I see the rabbi is still wearing her jeans” my grandma says. We both laugh, but her quip aptly captures the seeming paradox of my life.
I am halfway through a four-year training programme to become an orthodox rabbi. I’m the rabbi-in-training at a community in Borehamwood. I’m a woman. And I’m a product of a modern world, a regular British Jewish 30-something working mum.
In the coming months, this column will be become my diary of what it’s like to study for semicha (ordination) and work in a rabbinic role in a UK orthodox community setting, of the journey that my fellow students at Yeshivat Maharat – a global hybrid Yeshiva based in New York – are taking, of why I choose to remain orthodox, of the highs and lows of my work, and of my hopes for the future.
Still puzzling over the ‘female orthodox rabbi’ part? Let’s go there. Yes, women can be orthodox rabbis. There is no compelling halachic (Jewish legal) reason against it. Granted, it’s an innovation in a tradition of male-only religious leadership, but orthodoxy has seen plenty of innovation over the years, particularly when a time calls for change.
And everything I’ve seen points towards this being an overdue change. In a world where women join their male counterparts at the top of every field, it is incongruous to go to shul and sit as a spectator, listening to men lead services and to men give the sermon. If orthodox Judaism is to remain relevant, it needs women to be rabbis.
If I think back, I’ve wanted to be a rabbi before I even knew it was a possibility.

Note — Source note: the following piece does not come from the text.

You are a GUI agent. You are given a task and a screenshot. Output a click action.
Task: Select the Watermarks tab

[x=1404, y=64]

As a teenager filling in an automated careers questionnaire, I remember laughing about the outcome: ‘Consider a career as a priest.’ The idea of being a Jewish religious leader felt so ridiculous and foreign to my orthodox upbringing. Objectively, though, it made sense then and it does now. It brings together my love of Judaism, learning Torah, spirituality, teaching, being with people at their happy and challenging moments, public speaking, programme design and community organising.
Over several years, I’ve watched the first wave of women study for semicha at Yeshivat Maharat in NYC with a heart-thumping excitement for the future. I’ve cheered as first Dina Brawer and then Lindsey Taylor-Guthartz from the UK took the plunge. Two American graduates of the yeshiva live in the UK and are doing brilliant work. Luz Toff is a fellow student set to graduate a year after me. Change, which can feel creepingly slow, is happening thick and fast.

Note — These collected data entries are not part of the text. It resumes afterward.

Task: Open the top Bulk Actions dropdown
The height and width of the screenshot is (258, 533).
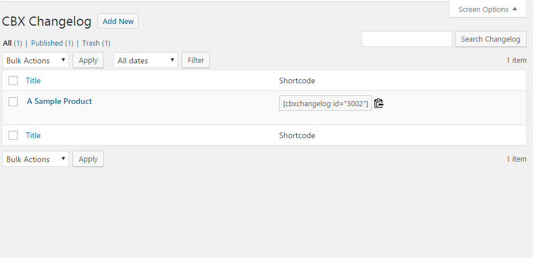Action: tap(35, 61)
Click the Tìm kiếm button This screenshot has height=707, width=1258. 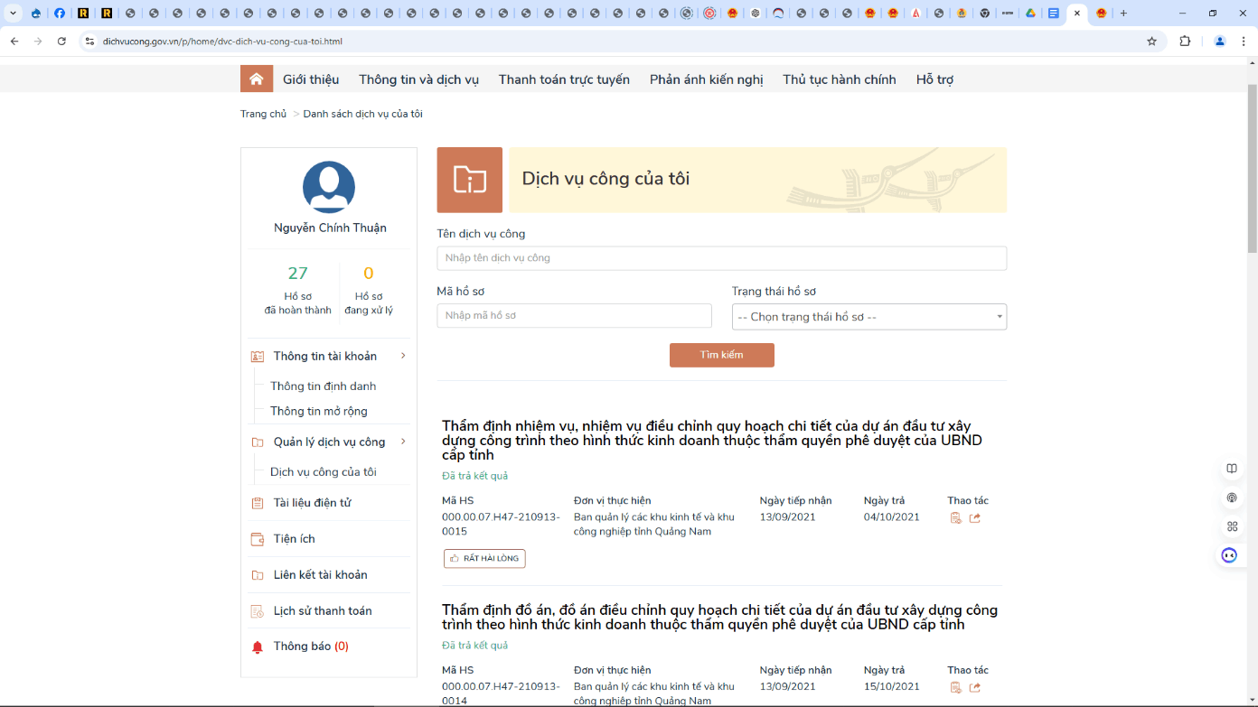click(x=721, y=355)
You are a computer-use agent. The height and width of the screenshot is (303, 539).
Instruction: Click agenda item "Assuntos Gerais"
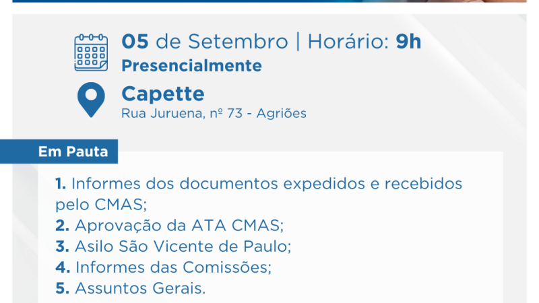click(x=140, y=288)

Over several years, I’ve watched the first wave of women study for semicha at Yeshivat Maharat in NYC with a heart-thumping excitement for the future.

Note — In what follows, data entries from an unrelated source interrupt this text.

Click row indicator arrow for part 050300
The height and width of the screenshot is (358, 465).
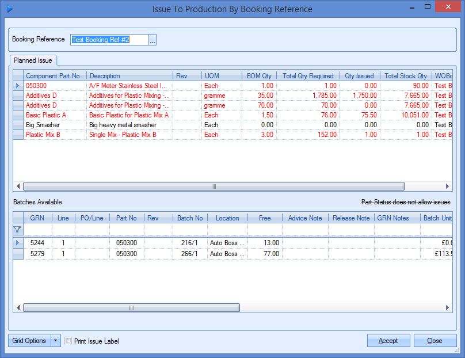tap(17, 86)
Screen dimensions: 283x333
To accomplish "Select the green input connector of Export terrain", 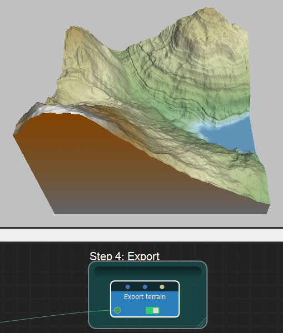I will coord(117,310).
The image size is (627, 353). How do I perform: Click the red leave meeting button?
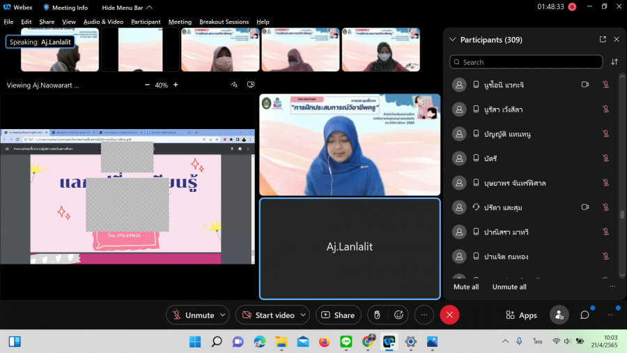(x=449, y=315)
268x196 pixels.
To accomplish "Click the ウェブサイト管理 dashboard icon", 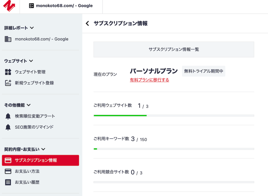I will (8, 72).
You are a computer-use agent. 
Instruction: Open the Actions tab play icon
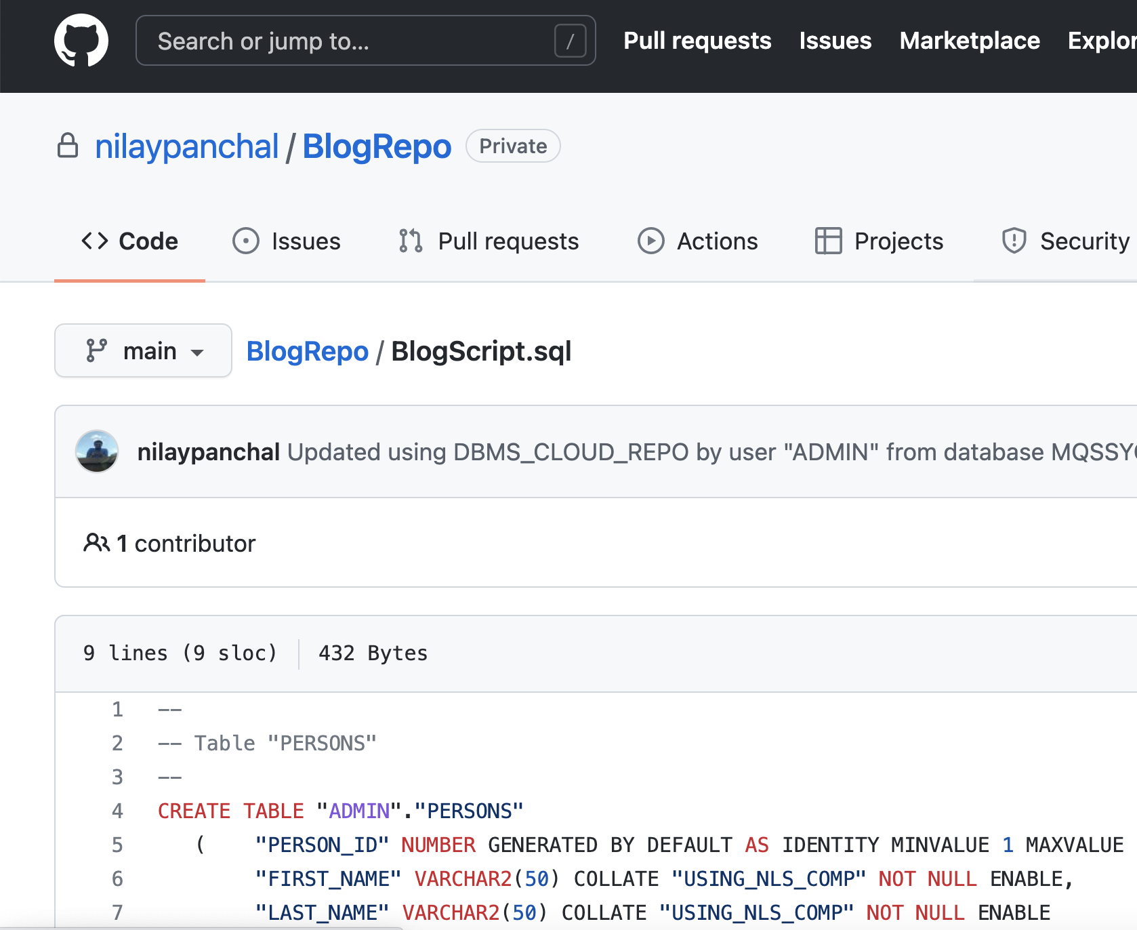pyautogui.click(x=650, y=241)
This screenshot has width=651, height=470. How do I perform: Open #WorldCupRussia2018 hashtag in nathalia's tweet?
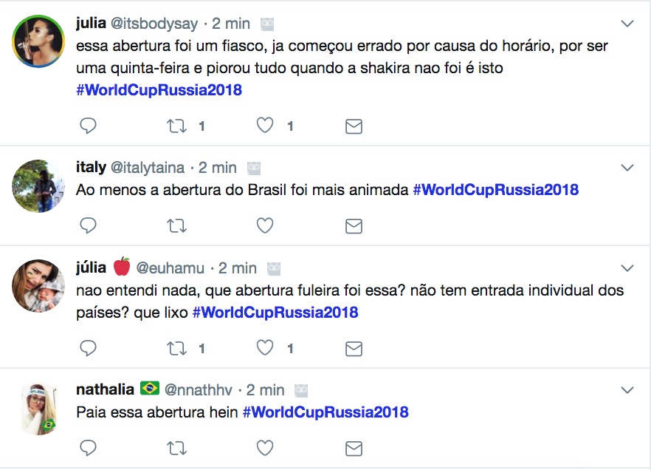(325, 412)
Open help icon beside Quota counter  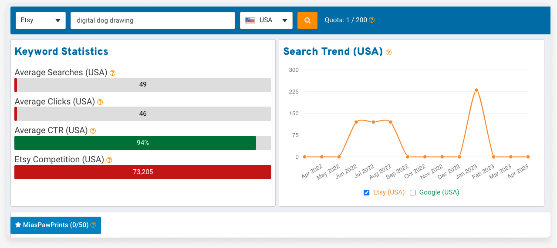coord(371,20)
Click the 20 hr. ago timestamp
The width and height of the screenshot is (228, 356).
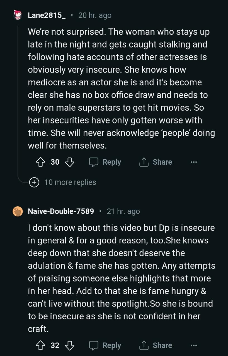click(95, 15)
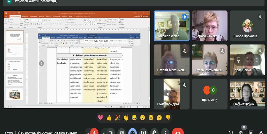Viewport: 267px width, 134px height.
Task: Click the previous arrow on shared presentation
Action: point(41,63)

Working up the guts to take this step wasn’t simple. I’m not fearless or thick-skinned and had months of coaching to find the confidence to do something so different. Nor was my Anglo-Jewish cheder education a great help in being able to learn Talmud in Aramaic and Rashi in Rashi script, from minuscule writing in a massive tome. The learning curve, academic and emotional, has been steep and is far from over. But I’m on the journey and loving it.
And, astonishingly to me, since choosing this path I’ve been overwhelmed by positivity, even from traditionalists. Demand for teaching batmitzvah students and engaged couples is hard to keep up with. And a few months ago I was thrilled to take up a new role as rabbi in training for Kehillat Nashira in Borehamwood. I don’t know where our orthodox establishments will go in terms of women in rabbinic roles, but from where I am, the support is there.
So, grandma, I’m still in my jeans, being me, the same girl you saw grow up, but also more connected to our Jewish tradition than ever. And it’s the novel dissonance of these two things, a mother learning gemara at night; a woman in jeans answering halachic questions; a Borehamwood girl doing chaplaincy training; a woman standing up in shul to teach the congregation – that’s the new face of the rabbinate.
Grandma, can I get you a pair of jeans?